- [Условие задания]
Перепишите без изменений строки с самого начала до строки, в которой стоит «Image resolution: width=1397 pixels, height=868 pixels. I», включая и первую, и эту последнюю.

==== Исходные данные

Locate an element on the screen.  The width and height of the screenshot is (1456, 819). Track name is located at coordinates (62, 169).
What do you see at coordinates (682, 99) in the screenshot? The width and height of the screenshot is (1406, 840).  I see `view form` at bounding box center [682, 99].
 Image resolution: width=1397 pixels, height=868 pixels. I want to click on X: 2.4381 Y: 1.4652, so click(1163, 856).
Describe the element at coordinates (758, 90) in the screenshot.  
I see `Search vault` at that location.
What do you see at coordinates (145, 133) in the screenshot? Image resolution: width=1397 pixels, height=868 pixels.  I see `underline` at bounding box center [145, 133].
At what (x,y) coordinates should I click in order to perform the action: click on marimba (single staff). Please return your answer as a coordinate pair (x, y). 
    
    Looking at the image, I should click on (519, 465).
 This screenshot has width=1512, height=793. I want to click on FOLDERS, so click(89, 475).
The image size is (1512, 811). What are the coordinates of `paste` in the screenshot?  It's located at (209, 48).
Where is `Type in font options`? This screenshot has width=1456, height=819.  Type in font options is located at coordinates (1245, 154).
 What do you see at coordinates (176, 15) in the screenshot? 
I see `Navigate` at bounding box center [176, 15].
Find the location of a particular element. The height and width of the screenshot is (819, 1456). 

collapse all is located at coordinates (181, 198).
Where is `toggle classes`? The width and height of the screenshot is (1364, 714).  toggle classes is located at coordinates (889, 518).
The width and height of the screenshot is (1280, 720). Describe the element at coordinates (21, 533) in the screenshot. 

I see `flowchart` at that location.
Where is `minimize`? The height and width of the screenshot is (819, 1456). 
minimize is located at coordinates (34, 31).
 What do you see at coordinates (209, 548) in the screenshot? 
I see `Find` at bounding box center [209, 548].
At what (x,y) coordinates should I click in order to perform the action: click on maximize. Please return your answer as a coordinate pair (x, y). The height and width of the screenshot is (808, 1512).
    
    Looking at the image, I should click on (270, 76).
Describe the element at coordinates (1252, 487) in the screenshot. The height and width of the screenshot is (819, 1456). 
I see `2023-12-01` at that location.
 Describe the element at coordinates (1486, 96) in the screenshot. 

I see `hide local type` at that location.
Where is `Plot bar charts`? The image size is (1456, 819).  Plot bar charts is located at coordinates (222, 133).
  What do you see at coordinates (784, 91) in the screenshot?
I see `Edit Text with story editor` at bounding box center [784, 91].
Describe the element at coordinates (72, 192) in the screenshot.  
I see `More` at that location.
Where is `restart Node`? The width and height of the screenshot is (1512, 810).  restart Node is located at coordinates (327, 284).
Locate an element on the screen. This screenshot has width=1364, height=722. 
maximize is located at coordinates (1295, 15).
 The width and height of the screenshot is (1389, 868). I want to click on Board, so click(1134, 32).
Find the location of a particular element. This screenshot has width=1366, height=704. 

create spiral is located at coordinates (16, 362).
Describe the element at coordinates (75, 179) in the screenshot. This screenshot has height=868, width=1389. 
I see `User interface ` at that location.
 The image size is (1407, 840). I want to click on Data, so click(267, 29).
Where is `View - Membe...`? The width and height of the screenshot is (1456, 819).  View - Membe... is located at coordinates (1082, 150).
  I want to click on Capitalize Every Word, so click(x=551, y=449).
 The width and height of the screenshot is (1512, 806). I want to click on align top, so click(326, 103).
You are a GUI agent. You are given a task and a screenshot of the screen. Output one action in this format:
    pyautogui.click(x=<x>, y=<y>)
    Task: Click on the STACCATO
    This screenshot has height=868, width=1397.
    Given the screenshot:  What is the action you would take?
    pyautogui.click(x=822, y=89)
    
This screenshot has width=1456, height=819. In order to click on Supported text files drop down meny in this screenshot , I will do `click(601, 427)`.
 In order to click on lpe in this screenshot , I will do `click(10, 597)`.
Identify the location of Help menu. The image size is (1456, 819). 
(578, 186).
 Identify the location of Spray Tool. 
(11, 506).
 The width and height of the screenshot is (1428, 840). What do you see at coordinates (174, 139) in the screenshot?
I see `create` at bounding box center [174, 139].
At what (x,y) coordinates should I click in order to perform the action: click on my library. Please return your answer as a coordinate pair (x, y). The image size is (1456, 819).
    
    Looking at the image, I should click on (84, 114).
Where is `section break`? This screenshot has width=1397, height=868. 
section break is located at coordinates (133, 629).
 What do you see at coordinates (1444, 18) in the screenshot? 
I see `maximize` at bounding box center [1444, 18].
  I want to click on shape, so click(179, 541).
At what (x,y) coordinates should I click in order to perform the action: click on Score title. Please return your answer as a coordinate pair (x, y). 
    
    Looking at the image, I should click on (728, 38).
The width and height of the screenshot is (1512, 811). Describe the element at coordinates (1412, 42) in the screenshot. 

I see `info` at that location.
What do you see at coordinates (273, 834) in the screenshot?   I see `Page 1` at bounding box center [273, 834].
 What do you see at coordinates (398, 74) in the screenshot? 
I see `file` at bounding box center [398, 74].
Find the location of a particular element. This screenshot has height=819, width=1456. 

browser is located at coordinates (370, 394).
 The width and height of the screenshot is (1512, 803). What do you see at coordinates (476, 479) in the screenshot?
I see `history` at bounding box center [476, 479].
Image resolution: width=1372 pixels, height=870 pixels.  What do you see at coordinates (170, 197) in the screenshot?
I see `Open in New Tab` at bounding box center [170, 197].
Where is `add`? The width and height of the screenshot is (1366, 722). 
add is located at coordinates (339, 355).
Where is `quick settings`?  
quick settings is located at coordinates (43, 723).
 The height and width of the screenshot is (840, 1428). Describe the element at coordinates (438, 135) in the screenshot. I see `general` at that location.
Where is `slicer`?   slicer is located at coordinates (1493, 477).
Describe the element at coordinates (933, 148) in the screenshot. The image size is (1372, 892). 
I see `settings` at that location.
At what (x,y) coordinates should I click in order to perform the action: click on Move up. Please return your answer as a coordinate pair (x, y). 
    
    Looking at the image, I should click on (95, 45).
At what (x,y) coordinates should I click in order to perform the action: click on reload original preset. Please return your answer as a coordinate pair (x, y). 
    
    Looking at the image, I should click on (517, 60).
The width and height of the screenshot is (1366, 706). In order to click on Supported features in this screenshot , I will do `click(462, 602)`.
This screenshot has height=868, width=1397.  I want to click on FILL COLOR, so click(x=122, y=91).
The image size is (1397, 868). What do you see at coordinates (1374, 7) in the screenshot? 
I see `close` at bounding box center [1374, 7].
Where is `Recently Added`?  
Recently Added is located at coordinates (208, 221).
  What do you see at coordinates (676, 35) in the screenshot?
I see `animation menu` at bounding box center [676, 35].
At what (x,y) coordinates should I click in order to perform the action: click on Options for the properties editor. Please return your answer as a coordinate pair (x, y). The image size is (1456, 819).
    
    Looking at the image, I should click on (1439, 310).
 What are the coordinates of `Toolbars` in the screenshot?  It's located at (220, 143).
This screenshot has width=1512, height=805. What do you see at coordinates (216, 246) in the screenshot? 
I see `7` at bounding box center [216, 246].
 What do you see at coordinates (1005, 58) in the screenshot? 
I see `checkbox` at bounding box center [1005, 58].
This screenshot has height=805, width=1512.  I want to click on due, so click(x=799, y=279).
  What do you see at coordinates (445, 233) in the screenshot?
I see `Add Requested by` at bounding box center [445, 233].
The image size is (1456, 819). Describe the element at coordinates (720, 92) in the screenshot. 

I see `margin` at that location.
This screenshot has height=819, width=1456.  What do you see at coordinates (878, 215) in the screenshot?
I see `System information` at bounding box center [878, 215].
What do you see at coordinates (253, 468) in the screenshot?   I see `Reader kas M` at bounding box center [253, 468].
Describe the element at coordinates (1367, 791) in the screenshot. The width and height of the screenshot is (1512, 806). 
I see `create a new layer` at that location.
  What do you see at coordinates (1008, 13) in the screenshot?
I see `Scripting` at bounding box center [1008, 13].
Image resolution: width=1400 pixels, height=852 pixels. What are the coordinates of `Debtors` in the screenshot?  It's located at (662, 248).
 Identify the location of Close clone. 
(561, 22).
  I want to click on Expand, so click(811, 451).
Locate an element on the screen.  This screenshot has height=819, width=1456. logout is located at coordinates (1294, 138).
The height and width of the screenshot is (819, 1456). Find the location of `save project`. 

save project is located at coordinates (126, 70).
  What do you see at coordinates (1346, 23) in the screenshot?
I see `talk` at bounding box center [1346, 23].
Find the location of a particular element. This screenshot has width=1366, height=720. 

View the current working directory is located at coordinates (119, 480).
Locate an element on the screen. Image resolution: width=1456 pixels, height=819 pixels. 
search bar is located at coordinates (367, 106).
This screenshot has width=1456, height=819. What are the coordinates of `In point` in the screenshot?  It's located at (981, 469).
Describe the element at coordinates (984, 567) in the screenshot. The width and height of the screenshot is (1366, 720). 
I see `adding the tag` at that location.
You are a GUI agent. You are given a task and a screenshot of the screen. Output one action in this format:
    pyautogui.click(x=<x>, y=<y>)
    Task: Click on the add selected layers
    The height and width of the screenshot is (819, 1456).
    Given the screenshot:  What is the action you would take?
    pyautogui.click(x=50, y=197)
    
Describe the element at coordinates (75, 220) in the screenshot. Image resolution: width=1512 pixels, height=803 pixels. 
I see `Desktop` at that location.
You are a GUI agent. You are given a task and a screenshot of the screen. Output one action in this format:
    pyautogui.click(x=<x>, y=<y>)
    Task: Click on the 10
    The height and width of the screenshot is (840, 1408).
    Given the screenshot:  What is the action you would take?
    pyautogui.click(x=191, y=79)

========

- [Решение задачи]
Locate an element on the screen.  The width and height of the screenshot is (1456, 819). Track name is located at coordinates (62, 169).
What do you see at coordinates (682, 99) in the screenshot? The width and height of the screenshot is (1406, 840).  I see `view form` at bounding box center [682, 99].
 Image resolution: width=1397 pixels, height=868 pixels. I want to click on X: 2.4381 Y: 1.4652, so click(1163, 856).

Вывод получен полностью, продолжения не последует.